Last year, I looked at the gender ratios across college majors and discovered an interesting-yet-spurious correlation: College majors with higher male:female ratios (i.e., with more men than women) tend to have students with higher estimated IQs. After much debate, the correlation seemed to be explained by the fact that male-dominated majors tend to be more quantitative in nature, and the IQ estimation procedure relied heavily on students' quantitative SAT score. Thus, we were only observing a gender preference for quantitative vs. non-quantitative majors.
Recently, I ran across an interesting FiveThirtyEight article that analyzed the estimated median earnings for recent college graduates broken down by major. The data that they used from the American Community Survey was publicly available on their GitHub, so I decided to take a closer look at the correlation between estimated median earnings and the gender ratio for each majora.

Pixel coordinate grounding entries

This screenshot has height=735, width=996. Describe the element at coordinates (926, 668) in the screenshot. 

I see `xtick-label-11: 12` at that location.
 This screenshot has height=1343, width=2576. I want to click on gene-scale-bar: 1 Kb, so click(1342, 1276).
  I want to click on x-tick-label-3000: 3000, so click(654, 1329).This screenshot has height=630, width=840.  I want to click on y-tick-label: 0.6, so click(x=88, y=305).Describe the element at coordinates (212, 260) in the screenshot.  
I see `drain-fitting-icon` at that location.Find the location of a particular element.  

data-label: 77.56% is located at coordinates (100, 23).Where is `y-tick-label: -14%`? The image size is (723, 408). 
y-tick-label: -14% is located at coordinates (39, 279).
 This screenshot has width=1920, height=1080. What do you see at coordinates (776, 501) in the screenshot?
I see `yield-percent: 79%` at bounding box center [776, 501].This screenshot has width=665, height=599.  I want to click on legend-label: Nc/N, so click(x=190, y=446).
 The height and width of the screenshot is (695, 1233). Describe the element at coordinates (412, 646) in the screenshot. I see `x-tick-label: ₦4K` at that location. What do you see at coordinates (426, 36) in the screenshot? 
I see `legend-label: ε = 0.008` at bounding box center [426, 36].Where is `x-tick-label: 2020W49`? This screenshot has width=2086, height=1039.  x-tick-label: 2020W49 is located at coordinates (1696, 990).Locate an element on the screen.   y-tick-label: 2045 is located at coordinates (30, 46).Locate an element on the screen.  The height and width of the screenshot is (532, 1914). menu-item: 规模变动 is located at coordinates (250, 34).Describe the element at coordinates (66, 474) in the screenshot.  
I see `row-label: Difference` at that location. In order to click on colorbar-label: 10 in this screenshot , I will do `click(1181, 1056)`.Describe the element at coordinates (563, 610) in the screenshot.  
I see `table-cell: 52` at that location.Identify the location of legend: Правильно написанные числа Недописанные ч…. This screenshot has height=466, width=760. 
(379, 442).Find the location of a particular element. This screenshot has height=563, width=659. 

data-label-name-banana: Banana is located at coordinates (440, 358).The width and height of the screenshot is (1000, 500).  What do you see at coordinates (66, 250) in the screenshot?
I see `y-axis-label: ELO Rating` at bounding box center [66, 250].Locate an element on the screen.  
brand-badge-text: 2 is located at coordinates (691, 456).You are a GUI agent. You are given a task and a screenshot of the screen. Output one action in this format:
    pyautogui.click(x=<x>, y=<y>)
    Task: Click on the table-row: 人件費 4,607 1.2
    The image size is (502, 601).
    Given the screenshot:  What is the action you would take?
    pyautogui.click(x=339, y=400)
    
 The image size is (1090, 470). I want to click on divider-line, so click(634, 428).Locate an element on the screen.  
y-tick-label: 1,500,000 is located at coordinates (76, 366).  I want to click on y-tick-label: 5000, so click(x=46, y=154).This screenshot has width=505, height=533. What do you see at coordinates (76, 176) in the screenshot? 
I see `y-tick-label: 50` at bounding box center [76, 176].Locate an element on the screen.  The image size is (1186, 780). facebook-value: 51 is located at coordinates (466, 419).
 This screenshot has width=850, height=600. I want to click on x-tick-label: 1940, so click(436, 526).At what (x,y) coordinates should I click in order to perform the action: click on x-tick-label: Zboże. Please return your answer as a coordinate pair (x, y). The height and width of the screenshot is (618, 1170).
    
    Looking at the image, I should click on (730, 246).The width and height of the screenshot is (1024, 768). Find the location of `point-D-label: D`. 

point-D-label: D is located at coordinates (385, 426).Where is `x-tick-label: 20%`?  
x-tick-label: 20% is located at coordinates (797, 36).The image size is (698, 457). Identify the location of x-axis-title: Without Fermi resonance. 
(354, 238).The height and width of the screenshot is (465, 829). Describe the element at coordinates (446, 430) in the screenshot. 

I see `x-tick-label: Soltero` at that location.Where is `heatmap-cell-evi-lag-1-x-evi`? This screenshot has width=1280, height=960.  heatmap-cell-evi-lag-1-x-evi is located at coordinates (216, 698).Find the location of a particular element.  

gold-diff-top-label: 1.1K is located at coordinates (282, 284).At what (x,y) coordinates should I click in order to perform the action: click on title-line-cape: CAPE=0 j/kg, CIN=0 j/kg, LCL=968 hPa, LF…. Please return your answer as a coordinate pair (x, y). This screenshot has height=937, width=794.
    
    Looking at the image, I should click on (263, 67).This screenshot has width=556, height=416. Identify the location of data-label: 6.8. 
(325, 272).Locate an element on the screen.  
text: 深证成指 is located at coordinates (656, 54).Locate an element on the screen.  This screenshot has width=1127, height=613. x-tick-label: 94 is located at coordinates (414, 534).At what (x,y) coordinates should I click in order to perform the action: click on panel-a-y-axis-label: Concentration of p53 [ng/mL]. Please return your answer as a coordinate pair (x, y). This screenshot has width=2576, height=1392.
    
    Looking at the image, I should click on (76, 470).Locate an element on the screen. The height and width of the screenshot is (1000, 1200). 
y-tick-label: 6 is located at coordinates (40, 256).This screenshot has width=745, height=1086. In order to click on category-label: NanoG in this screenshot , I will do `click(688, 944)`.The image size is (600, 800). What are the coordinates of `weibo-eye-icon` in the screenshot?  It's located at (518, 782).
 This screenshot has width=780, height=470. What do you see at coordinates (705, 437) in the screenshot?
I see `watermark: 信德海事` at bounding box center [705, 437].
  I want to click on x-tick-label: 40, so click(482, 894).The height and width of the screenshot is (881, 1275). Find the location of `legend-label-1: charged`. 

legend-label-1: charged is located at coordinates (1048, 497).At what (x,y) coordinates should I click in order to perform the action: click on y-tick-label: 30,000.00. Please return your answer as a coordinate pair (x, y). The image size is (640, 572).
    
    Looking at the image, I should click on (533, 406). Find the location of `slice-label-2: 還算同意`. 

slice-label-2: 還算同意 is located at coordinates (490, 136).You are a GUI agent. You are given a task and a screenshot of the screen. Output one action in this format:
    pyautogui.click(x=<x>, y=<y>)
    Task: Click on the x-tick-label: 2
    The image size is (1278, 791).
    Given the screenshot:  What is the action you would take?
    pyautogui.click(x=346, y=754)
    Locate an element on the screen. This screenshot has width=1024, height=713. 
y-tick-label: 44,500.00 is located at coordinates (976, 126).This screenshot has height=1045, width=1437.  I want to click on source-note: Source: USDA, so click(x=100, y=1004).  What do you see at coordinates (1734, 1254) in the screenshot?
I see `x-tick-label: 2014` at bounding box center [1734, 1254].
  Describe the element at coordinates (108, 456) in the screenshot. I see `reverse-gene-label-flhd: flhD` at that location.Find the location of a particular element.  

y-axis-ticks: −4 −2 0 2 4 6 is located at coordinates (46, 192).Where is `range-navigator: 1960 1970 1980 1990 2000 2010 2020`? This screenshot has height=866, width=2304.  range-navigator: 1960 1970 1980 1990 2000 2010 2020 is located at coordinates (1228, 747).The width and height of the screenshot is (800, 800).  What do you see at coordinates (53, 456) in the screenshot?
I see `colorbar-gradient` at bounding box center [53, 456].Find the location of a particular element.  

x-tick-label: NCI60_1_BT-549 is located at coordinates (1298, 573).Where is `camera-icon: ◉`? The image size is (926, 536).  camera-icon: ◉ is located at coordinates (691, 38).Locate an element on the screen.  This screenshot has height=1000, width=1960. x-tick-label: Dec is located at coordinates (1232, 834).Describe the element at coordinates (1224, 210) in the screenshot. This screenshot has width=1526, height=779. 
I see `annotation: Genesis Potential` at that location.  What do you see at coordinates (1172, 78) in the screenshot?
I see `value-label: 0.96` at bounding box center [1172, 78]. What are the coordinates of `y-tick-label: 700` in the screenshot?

What is required
In the passage on college majors, what did the FiveThirtyEight article analyze?

Solution for this exercise
The estimated median earnings for recent college graduates, broken down by major.